Poland, a former Warsaw Pact member which has been a full member of the U.S.-led NATO military alliance since 1999, has been concerned about the possible spillover of war on to its territory ever since Russian invaded Ukraine in February 2022.
Earlier this month, Poland began moving more than 1,000 troops to the east of the country amid rising concerns that the presence of Wagner fighters in Belarus could lead to increased tension on its border.
"The situation is getting increasingly dangerous ... Most likely they (the Wagner personnel) will be disguised as the Belarusian border guard and help illegal migrants get to the Polish territory (and) destabilise Poland," Morawiecki said at a press conference in Gliwice, western Poland.
"They will most likely try to enter Poland pretending to be illegal migrants and this poses additional threats," Morawiecki said.
However he did not give the source of his information on the Wagner movements, and Anton Motolko, founder of the Belarusian opposition Hajun project which monitors military activity in the country, told Reuters his group had not seen any evidence of the Wagner group moving closer to Grodno.

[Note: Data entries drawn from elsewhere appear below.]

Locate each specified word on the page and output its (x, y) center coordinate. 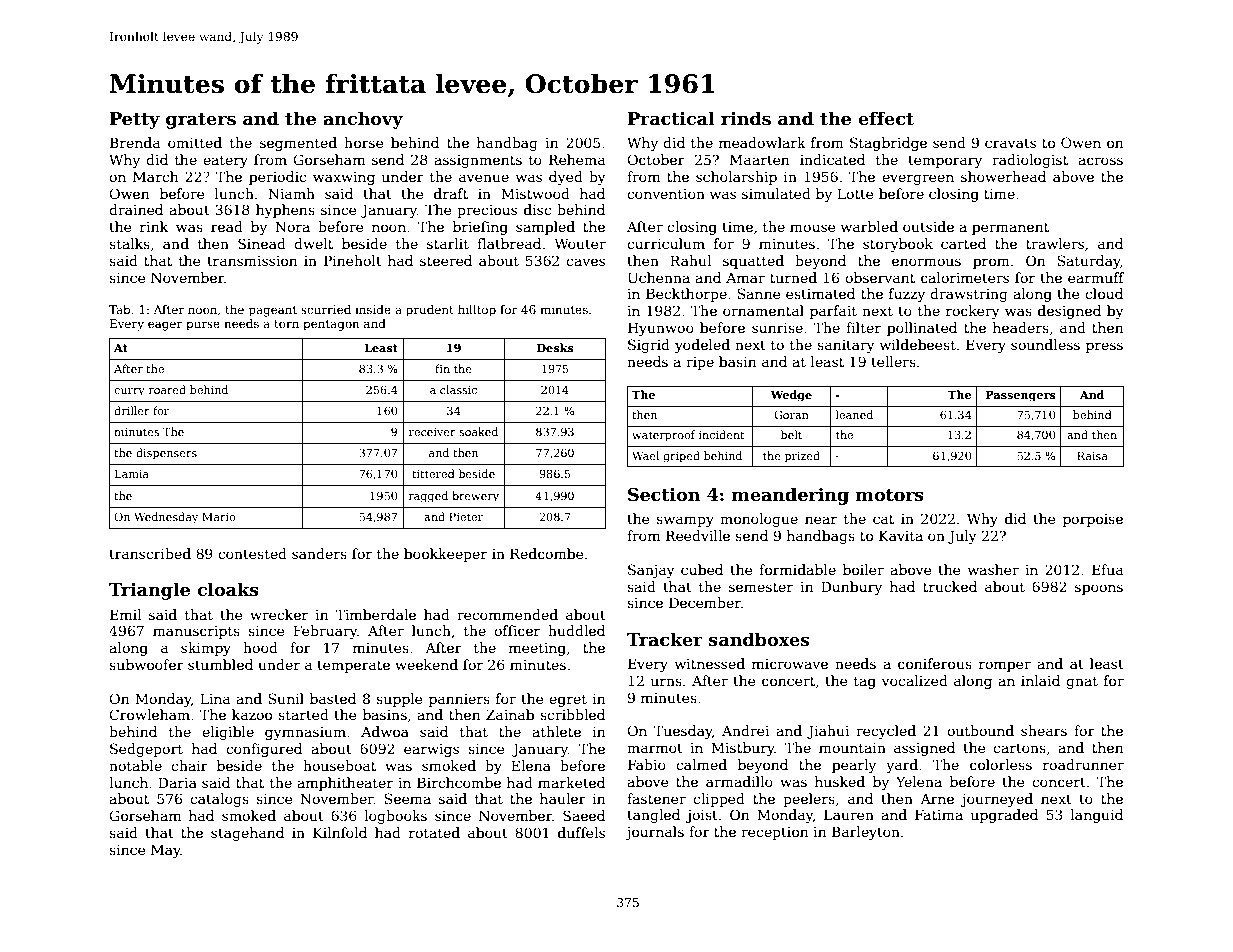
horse (364, 142)
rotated (434, 832)
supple (399, 700)
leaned (854, 414)
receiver (432, 432)
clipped (719, 800)
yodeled (702, 346)
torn (286, 324)
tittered (433, 473)
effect (886, 118)
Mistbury (743, 749)
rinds (746, 118)
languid (1097, 816)
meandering (790, 496)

The city has a potentially significant position given it is near the Suwalki Gap, a strategic strip of land along the Polish-Lithuanian border, which divides Belarus, Russia's ally, from the Russian enclave of Kaliningrad.
Earlier in July, Wagner chief Yevgeny Prigozhin was shown in a video welcoming his fighters to Belarus, telling them they would take no further part in the Ukraine war for now but ordering them to gather their strength for Africa - where they are involved in a number of conflicts - while they train the Belarusian army.
The following day, some Wagner fighters arrived at the training ground of the 38th airborne assault brigade outside the city of Brest, just a few miles from the Polish border.
Wagner's move to Belarus was part of a deal that ended the group's mutiny attempt in June, when they took control of a Russian military headquarters, marched on Moscow and threatened to tip Russia into civil war, President Vladimir Putin has said.